Data for locating visible targets
+ + + + + + +
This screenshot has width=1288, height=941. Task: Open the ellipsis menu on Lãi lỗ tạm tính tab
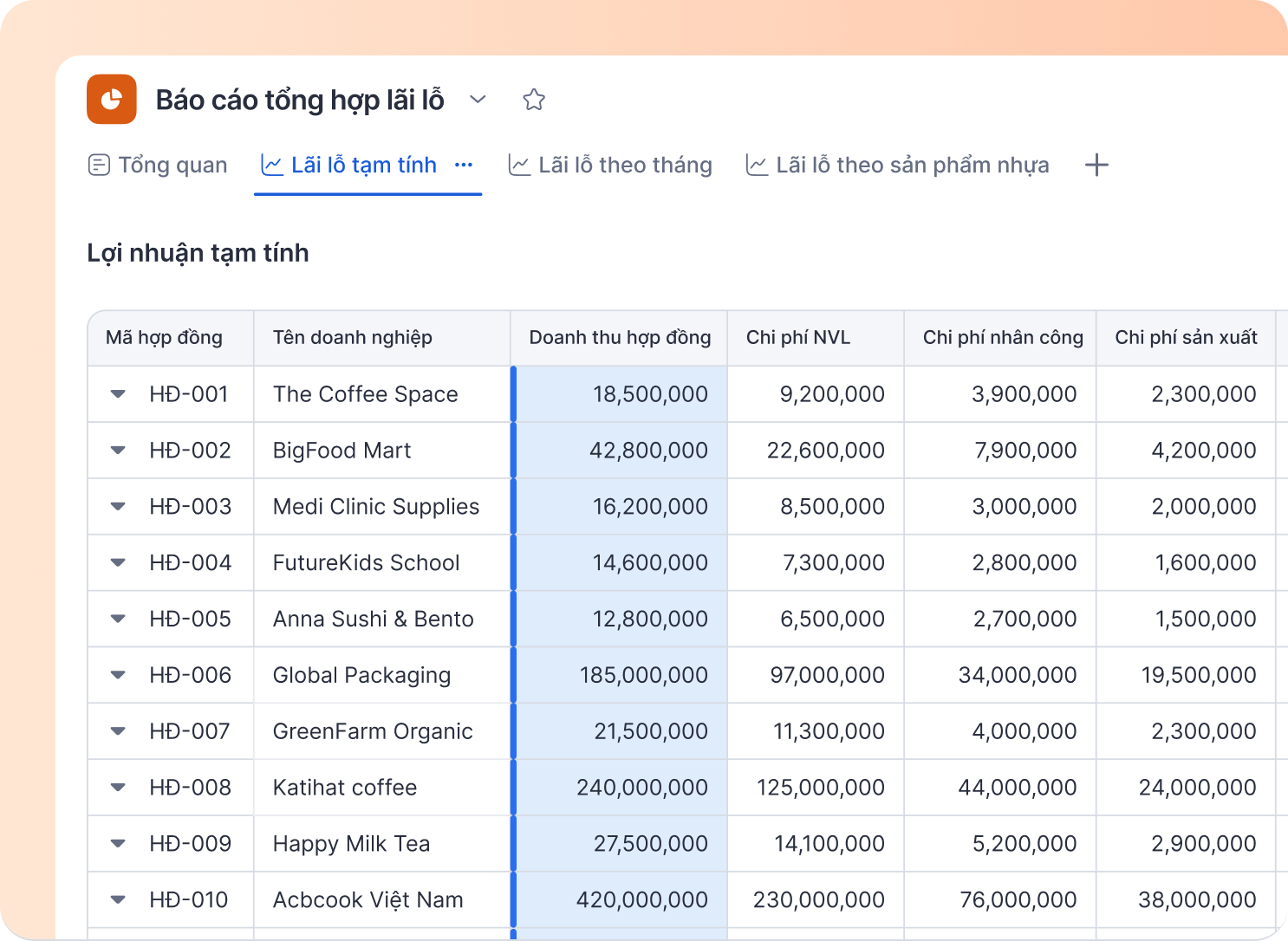coord(464,165)
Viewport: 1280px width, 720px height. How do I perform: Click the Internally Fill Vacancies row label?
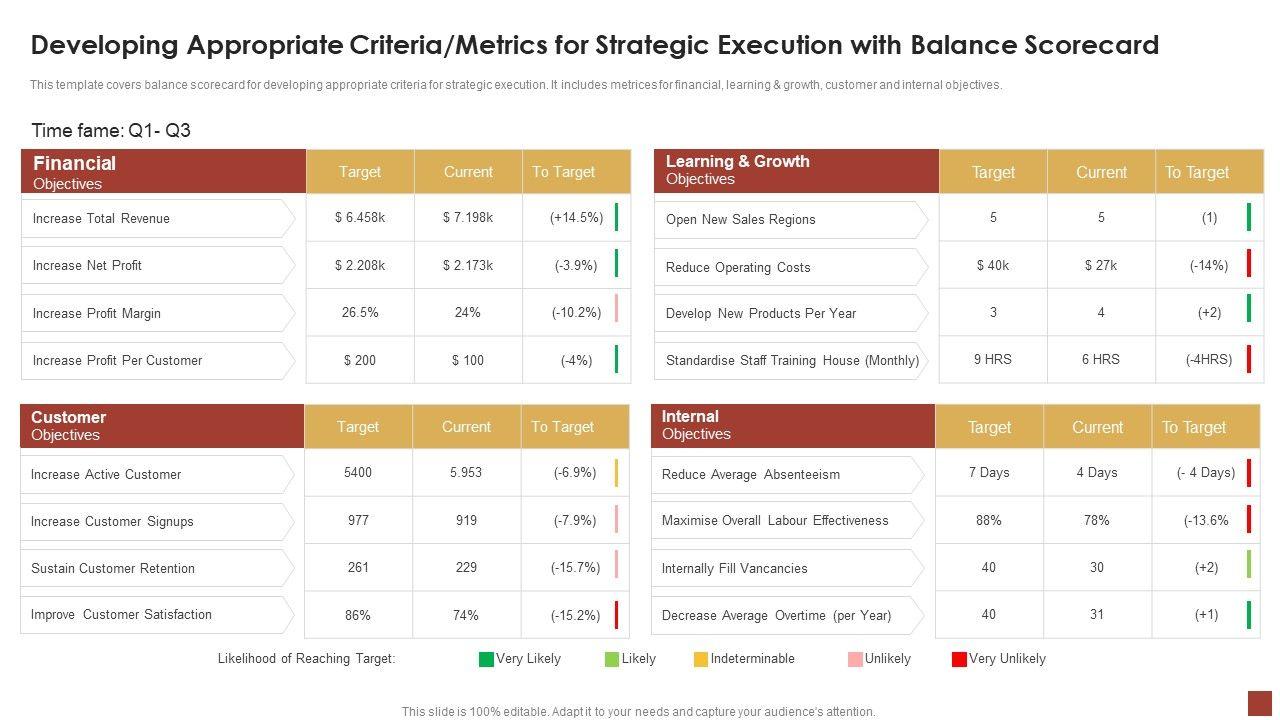[734, 568]
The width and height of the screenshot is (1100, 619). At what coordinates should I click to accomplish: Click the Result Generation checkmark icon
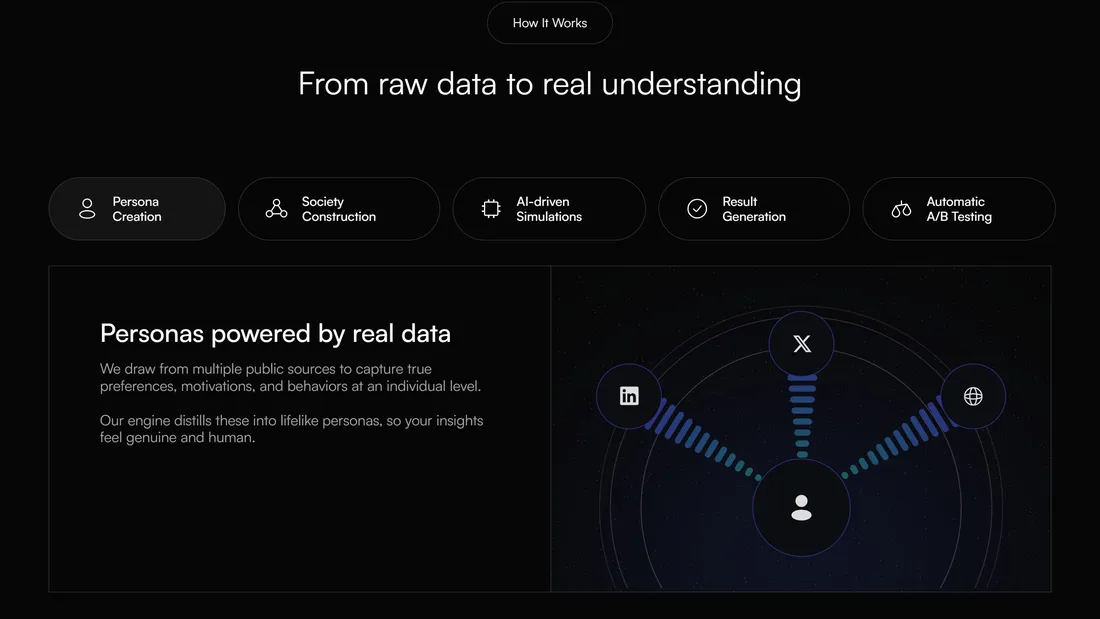697,209
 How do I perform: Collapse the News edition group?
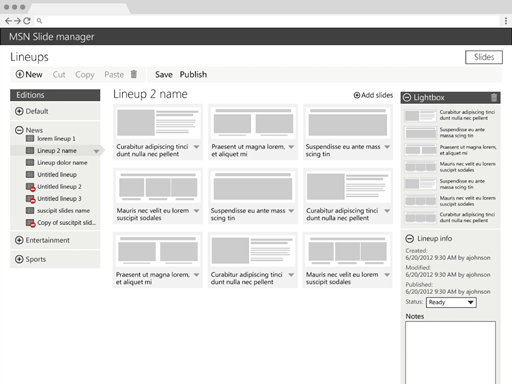coord(19,130)
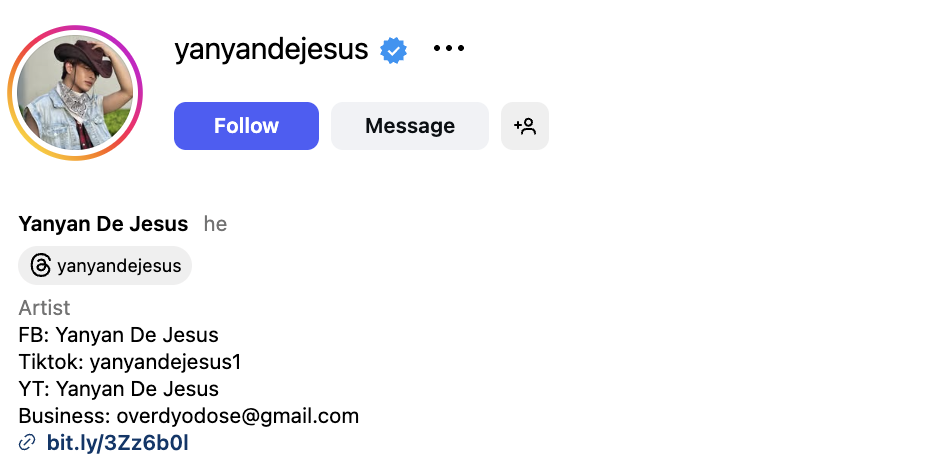Click the yanyandejesus username heading
This screenshot has height=468, width=948.
click(x=271, y=49)
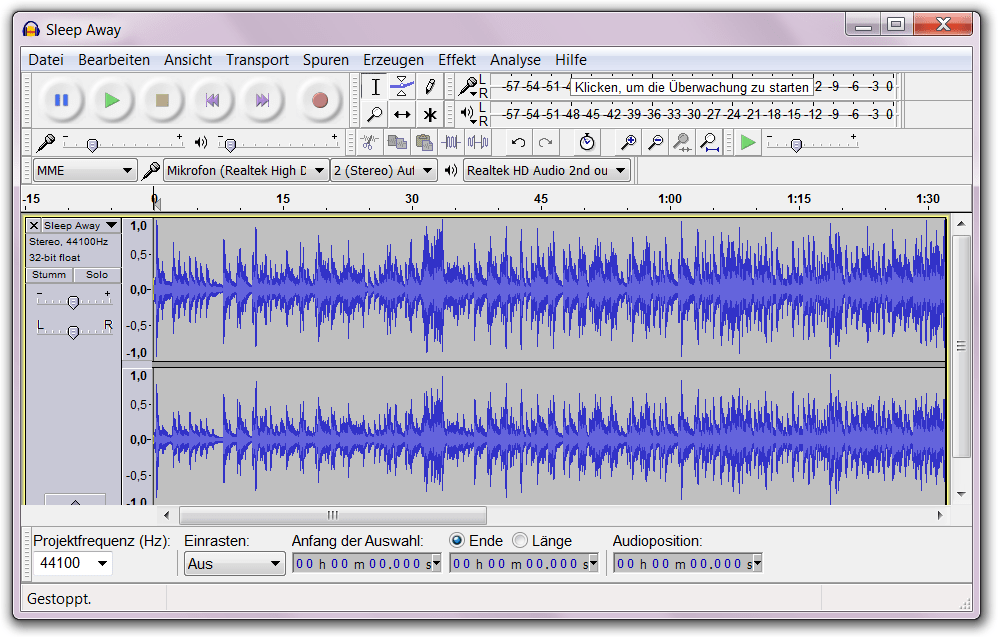Start monitoring via the Überwachung text

pyautogui.click(x=690, y=87)
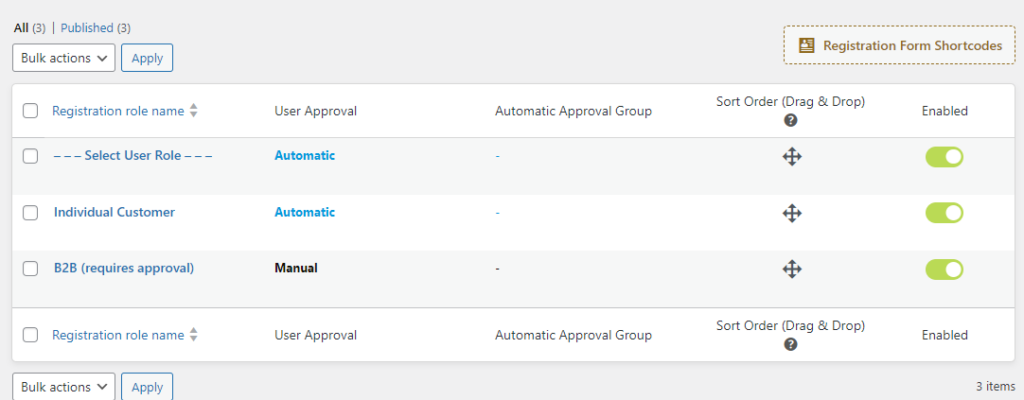
Task: Open the top Bulk actions dropdown
Action: click(64, 58)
+ + + + + + +
## EXERCISE PROMPT
Rewrite all of the lines above, replacing each "How do I perform" with "How can I carry out" and leaving everything else unchanged. Omit the pictures from your answer.

## THE COMPLETED TASK
This screenshot has width=1288, height=941. Task: Open the ellipsis menu on Lãi lỗ tạm tính tab
coord(464,165)
Viewport: 1280px width, 720px height. How can I carry out: Click the Internally Fill Vacancies row label?
[734, 568]
The width and height of the screenshot is (1100, 619). At what coordinates should I click to accomplish: Click the Result Generation checkmark icon
697,209
 How can I carry out: Collapse the News edition group?
coord(19,130)
Click the yanyandejesus username heading
This screenshot has height=468, width=948.
click(x=271, y=49)
Start monitoring via the Überwachung text

pyautogui.click(x=690, y=87)
Task: Open the top Bulk actions dropdown
Action: click(64, 58)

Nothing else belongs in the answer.